[PASSAGE PROVIDED]
Because spirituality, and its social manifestation, religion, grows out of the capacity of our minds for abstract thought, at its base it is allied with our capacity to do science and mathematics, which likewise has a social expression in the school, academy, and university. Indeed, for most of history the University and the Church were one and the same, and we are still trying to disentangle them. Just as we are the only religious species, so too we are the only scientific species. Religion has long been used as a basis for social organization, usually combined with a secular establishment composed of king and military. Religion is intuitive and emotional, and while science is rational, it, too, has intuitive and esthetic roots. And science, these days more so than religion, has been embraced by the secular component of society, most especially by the king and military, who find it good for the economy and for weapons. Religion has always been a competing, if not the only, form of government. Where there is a multiplicity of religious sects, it is more difficult to sustain a religious state; but even in America, religion still manages to tax the faithful either through the collection plate or by actual tithing, and to control their behavior, beliefs, and loyalty by stick and carrot. Communist governments have not welcomed these competing ideologies, and have banned them, but while the organized social form of religion can be banished, the innate spiritual awareness of humanity cannot.

Science sees religion as a silly, unthinking, outmoded, old-fashioned superstition which it seeks to replace with a reasoned view of life, and wonders and frets that religion persists. But religion's tenacity is no mystery. Religion survives because it makes people feel good about themselves, it gives them hope for their own future and hope for their families' future. Religion makes people feel important. The Universe and humanity and the individual are all made more significant if there is a God in Heaven, instead of the Cosmos being just a vast collection of stars and atoms, as some scientists will have us believe. Humanity will never trade self-esteem, a meaningful role in the Universe, and the promise of eternal life for mere technical knowledge. Science has got to offer something more appealing and significant than a quantitative assessment of nature. It's like telling a person the chemicals in his body are worth 98 cents on the open market and expecting this information to compete with someone else telling him his immortal soul is worth everything to God in Heaven.

Science fiction ("Star Trek", etc.) has been far more successful than science, in terms of public acceptance, because it has in fact suggested that humanity might indeed have a meaningful role in the future as explorers and colonizers of the galaxy. Science should focus on this "new frontier", and let people know that in terms of information content, a human being is not insignificant, but is the equivalent of any (abiotic) astronomical body; that information and consciousness, not size or entropy, are the significant evolutionary parameters of the Universe.

[EXCERPTED DATA]
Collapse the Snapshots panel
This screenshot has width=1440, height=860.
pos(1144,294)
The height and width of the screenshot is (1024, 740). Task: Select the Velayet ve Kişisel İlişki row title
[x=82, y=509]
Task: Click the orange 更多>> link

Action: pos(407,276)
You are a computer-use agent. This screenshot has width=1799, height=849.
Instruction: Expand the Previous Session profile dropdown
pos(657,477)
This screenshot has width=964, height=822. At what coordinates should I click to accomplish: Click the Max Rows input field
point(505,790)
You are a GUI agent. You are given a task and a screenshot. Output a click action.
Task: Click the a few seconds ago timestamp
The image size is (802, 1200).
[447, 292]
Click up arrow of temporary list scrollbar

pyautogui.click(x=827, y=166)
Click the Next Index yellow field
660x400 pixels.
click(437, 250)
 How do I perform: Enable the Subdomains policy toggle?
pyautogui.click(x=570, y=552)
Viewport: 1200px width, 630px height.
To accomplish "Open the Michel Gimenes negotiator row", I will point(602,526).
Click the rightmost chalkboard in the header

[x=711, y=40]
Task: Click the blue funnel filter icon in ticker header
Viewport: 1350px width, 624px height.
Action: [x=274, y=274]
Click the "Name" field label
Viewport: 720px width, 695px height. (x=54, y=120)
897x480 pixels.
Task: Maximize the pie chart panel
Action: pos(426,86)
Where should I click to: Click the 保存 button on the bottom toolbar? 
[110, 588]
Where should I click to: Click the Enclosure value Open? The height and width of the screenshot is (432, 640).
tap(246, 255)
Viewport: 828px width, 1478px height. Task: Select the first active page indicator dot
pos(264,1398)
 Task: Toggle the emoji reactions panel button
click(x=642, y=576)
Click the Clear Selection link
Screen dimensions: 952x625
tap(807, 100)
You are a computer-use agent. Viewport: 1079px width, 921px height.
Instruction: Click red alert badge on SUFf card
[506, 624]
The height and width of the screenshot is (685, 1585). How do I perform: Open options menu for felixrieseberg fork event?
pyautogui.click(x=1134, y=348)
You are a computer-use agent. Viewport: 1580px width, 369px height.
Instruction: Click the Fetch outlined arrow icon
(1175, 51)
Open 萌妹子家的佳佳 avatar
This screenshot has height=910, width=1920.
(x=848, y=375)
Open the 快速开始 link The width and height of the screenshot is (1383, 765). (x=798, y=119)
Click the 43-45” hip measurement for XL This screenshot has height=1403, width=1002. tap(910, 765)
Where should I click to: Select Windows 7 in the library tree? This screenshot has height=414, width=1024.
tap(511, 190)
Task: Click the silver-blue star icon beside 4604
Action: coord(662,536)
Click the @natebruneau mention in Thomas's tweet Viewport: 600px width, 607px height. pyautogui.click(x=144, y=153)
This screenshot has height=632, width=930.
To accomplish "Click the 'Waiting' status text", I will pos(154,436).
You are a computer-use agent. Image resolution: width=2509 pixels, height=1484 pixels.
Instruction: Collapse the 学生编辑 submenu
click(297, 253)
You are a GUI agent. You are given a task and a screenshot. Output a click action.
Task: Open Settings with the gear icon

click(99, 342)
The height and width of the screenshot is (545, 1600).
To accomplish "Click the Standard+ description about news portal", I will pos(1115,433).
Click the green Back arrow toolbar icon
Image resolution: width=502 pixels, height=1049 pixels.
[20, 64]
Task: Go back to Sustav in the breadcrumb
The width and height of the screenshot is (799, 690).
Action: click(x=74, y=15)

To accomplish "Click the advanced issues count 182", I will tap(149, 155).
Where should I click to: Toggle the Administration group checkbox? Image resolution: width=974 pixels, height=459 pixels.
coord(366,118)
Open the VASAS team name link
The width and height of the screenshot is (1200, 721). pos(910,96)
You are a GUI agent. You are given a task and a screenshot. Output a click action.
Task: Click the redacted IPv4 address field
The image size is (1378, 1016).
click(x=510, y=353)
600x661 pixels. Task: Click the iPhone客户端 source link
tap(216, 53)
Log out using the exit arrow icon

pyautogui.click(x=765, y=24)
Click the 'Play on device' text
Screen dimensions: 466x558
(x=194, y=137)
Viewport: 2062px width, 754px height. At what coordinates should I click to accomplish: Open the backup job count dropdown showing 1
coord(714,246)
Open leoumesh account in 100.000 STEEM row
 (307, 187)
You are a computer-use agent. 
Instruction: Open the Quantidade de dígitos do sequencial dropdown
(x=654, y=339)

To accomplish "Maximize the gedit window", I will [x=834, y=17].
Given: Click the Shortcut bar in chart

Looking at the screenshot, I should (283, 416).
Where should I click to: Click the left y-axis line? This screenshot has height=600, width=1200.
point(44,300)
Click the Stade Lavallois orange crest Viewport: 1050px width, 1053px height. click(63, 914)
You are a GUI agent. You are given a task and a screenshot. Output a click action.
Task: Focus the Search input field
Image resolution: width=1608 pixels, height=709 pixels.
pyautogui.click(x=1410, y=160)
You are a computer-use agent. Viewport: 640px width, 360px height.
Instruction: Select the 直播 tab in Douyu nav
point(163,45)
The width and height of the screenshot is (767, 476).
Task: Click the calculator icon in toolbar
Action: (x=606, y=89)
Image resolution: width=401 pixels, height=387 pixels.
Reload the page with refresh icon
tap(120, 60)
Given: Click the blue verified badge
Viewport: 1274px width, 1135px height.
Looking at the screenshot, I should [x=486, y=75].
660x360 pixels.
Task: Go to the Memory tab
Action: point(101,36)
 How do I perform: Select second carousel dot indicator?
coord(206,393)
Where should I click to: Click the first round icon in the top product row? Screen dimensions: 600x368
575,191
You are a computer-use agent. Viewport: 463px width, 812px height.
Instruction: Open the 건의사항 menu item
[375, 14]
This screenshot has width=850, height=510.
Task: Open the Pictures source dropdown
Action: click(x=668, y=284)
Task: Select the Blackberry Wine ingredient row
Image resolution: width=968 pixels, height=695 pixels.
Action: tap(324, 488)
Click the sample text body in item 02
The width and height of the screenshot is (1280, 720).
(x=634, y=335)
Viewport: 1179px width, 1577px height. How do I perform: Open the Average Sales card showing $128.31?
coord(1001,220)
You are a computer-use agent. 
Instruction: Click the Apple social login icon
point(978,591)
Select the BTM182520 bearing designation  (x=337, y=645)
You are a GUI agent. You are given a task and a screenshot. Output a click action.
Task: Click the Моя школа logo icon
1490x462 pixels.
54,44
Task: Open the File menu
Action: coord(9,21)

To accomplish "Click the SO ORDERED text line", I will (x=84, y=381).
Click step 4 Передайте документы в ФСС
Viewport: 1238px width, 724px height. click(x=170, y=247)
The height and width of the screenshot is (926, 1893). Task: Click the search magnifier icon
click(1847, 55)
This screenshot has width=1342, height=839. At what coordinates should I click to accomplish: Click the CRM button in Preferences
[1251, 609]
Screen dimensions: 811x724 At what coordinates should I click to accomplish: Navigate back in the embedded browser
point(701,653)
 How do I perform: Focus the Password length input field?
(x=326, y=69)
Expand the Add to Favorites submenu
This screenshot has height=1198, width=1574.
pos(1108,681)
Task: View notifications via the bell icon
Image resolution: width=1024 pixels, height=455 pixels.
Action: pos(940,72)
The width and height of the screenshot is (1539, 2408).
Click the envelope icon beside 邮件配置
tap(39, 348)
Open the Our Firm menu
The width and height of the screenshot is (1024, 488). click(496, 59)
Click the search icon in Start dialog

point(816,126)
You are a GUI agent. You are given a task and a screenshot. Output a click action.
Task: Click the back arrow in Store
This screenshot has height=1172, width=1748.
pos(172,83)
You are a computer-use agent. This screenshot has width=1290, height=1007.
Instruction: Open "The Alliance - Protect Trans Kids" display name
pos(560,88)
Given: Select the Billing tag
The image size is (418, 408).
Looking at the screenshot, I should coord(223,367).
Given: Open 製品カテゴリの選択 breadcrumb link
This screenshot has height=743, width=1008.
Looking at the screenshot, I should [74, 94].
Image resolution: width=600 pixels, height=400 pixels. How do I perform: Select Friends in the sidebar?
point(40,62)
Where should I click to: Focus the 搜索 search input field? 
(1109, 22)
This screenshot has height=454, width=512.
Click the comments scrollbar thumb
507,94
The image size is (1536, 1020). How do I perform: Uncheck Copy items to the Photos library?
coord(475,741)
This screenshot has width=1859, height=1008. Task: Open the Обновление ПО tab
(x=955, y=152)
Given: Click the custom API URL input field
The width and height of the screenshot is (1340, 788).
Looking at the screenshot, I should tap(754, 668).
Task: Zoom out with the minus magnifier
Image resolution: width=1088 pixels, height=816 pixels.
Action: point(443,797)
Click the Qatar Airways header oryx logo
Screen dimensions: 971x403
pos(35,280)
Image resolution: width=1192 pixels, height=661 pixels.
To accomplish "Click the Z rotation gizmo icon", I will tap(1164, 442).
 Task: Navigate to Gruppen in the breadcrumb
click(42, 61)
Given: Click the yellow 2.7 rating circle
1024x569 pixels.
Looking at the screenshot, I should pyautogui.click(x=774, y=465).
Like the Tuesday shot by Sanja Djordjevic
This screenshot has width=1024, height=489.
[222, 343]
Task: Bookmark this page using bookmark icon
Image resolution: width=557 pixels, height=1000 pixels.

[PROBLEMS TO WORK ON]
a - In the passage on religion and science, what does the text say the chemicals in a person's body are worth on the open market?
b - Continue the essay on religion and science from the point where it stops.

[TASK RESULTS]
a - 98 cents.

b -
Our spiritual awareness is, at its root, our intuitive sense of connection with the Cosmos; the "Spirit" of the Cosmos can be said to be the sum total of its connections. Obviously, science is just the rational side of this coin. Therefore, if science can lead us into a rational appreciation of our cosmic connections (much as Carl Sagan and Teilhard de Chardin tried to do), it will greatly strengthen the appeal of science and our appreciation for it. The military appreciates weapons; the king appreciates the economic potential of science; the public appreciates the medical, technical, and entertainment advantages of science. But science has so far failed to make us feel important or more connected to the Universe. Science has itself to blame for refusing to confront the "big" human questions - the meaning of life and death, the meaning of existence and the Cosmos, the reality of God, the soul, life after death, etc. Science needs to address these question, insofar as it can, if it is ever to compete with religion for the hearts, minds, and emotional lives of humans. To simply walk away from these questions, as science has always done in the past, is to vacate the field of inquiry of greatest interest to humanity, to simply hand victory to religion in these philosophic matters, to admit defeat when it comes to the issues of greatest human significance and interest, needlessly diminishing the power and prestige of science. General Systems is a perfectly rational framework within which these questions can be addressed, insofar as the rational mind can address them at all.

The very broad view of General Systems offers a more suitable approach to this problem than the traditionally narrow methods of science, which tends to restrict itself to questions answerable through repeatable experiment, and acceptable to the peer review censors of academic journals.

The models I have used, and the references to religion, mythology, and occult or mystical traditions I have made, are all attempts to demonstrate and to forge links between our rational and intuitive perceptions of cosmic connection, ancient and modern, spiritual and scientific. There is more than one way to experience and understand our unity with the Cosmos; all perceptions of connection are important, whether intuitive or rational, and need not conflict with each other.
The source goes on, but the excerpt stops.